Required action:
For the word "will", return each line of the data in which it occurs.
====== Given data
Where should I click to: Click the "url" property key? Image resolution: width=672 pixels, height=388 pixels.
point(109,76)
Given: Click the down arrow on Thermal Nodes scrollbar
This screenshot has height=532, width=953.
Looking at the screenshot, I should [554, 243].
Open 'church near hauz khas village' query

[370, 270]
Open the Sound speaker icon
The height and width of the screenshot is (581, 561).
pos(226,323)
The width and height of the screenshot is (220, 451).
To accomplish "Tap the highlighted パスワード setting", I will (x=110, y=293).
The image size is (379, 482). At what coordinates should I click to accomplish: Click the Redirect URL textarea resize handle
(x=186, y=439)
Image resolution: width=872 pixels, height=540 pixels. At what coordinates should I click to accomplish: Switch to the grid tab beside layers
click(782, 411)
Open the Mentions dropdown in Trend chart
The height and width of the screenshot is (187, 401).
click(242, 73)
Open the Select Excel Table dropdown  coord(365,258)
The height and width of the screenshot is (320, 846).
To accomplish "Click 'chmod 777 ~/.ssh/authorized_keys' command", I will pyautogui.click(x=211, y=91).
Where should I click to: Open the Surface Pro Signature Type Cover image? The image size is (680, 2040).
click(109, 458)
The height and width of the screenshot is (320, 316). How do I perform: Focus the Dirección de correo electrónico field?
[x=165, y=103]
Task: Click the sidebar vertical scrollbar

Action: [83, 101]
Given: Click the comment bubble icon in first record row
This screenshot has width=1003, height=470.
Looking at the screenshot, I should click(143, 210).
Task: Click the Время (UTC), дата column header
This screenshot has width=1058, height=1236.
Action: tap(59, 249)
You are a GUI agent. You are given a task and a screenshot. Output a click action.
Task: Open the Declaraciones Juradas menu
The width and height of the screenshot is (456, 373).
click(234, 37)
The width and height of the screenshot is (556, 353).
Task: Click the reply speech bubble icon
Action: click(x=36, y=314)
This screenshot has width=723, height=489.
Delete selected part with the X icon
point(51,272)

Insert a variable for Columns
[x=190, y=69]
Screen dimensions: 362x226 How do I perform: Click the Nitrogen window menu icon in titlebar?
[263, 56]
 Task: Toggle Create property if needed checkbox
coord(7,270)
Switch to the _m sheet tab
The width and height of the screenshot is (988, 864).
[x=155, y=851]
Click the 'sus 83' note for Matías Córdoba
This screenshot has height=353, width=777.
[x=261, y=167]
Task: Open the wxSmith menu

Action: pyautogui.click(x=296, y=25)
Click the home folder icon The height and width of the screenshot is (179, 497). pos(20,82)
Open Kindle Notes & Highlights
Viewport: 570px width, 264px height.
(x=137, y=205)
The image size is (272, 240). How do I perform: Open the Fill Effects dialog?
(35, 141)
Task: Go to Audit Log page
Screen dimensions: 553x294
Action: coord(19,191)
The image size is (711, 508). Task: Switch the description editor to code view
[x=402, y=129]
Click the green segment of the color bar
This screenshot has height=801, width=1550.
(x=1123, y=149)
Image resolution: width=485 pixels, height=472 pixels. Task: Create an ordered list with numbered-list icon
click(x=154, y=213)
============
Finished task:
To accomplish "Tap the highlighted パスワード setting", I will (x=110, y=293).
To accomplish "Click 'chmod 777 ~/.ssh/authorized_keys' command", I will pyautogui.click(x=211, y=91).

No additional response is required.